The findings were limited by several factors including the small size, relatively short study period, and controlled nature of the study diet, the researchers noted. “The addition of a typical Western diet would have enhanced our understanding of the effect of low energy–dense diets on metabolic outcomes,” they noted in their discussion.

However, both diets led to a reduction in body weight, and the low energy density of both potato and bean diets promoted weight loss without affecting appetite or requiring calorie restriction, the researchers explained. Therefore, “this weight loss if sustained over time could have a substantial impact on body weight,” they said.

“We hypothesized that there would be equivalence between the potato and bean diet and this hypothesis proved to be correct,” said Dr. Kirwan, of the Pennington Biomedical Research Center, Baton Rouge, La., in an interview.

The take-home message for clinicians is that, though small, the study was very well-controlled, Dr. Kirwan emphasized. “Clinicians ought to consider the health benefits of the potato when it is cooked and served appropriately.”

Looking ahead, larger randomized controlled trials with additional control arms, longer time of at least 12 weeks, and different patient populations are needed, Dr. Kirwan added.
 

Findings mitigate food myths

The debate continues about whether there are foods that are “good” or “evil;” or foods that one “should not eat” or “should eat,” said Amy Rothberg, MD, associate professor of internal medicine and of nutritional sciences at the University of Michigan, Ann Arbor, in an interview.

“This study dispels the myth that incorporating a small portion of potato into the diet (although these are not potatoes that are fried, or are topped with cheese, bacon, sour cream, etc.) results in deleterious metabolic outcomes when compared to a diet that is comprised of beans (pulses) as part of a low energy–dense diet,” she explained.

“The diet in both groups was of low energy density, which has been shown to result in fewer calories consumed, weight loss, and improvement in insulin resistance,” so the similarity in results was not so surprising, said Dr. Rothberg.  

For the clinical takeaway, Dr. Rothberg agreed with the study authors: “Clinicians may counsel their patients that they can still consume a small potato (with the caveat above regarding cooking methods and toppings) as part of a balanced meal so long as they are keeping their overall calories low and not exceeding their metabolic requirements based on body weight/BMI,” she said.

As for additional research, studies with a longer time frame and a larger and more diverse study population are needed, including populations with common insulin resistance comorbidities such as type 2 diabetes, fatty liver disease, and cardiovascular disease, Dr. Rothberg noted.
 

Consumer considerations, with caveats

The key message for consumers is that, “based on this very small study of short duration, consuming a small portion of potato as part of an overall balanced, low-energy diet did not produce adverse effects on glucose or insulin when compared to a diet of pulses known to have favorable effects on glucose and insulin,” Dr. Rothberg told this news organization.

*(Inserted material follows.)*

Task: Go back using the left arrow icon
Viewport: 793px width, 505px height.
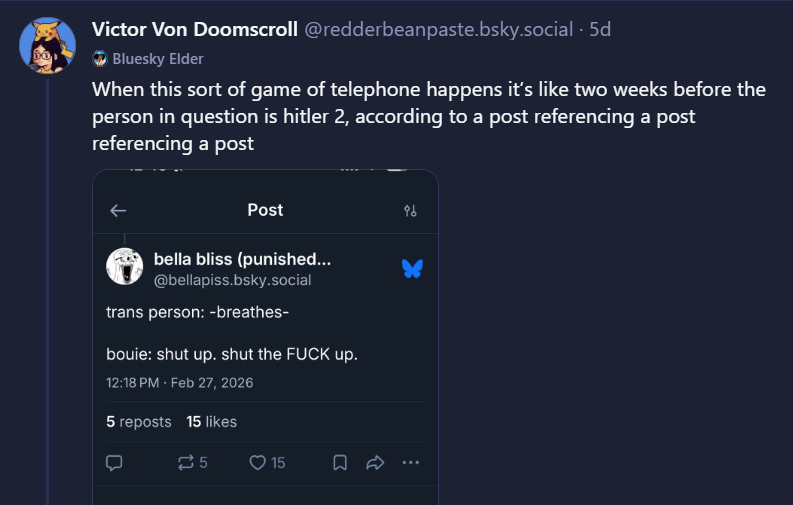Action: pyautogui.click(x=118, y=211)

However, “consumers should note that, although the results from this small study are encouraging, it would be premature to extrapolate the findings from this study to other populations,” she said. Also, keep in mind that the study was supported in part by the Alliance for Potato Research, although the authors stated that none of the funders (Alliance for Potato Research and Education and the National Institutes of Health) had any role in the design, analysis, or writing of the article, she added.

The study was supported in part by the Alliance for Potato Research and Education and the National Institutes of Health, which funds the Louisiana Clinical and Translational Science Center. The researchers and Dr. Rothberg had no financial conflicts to disclose.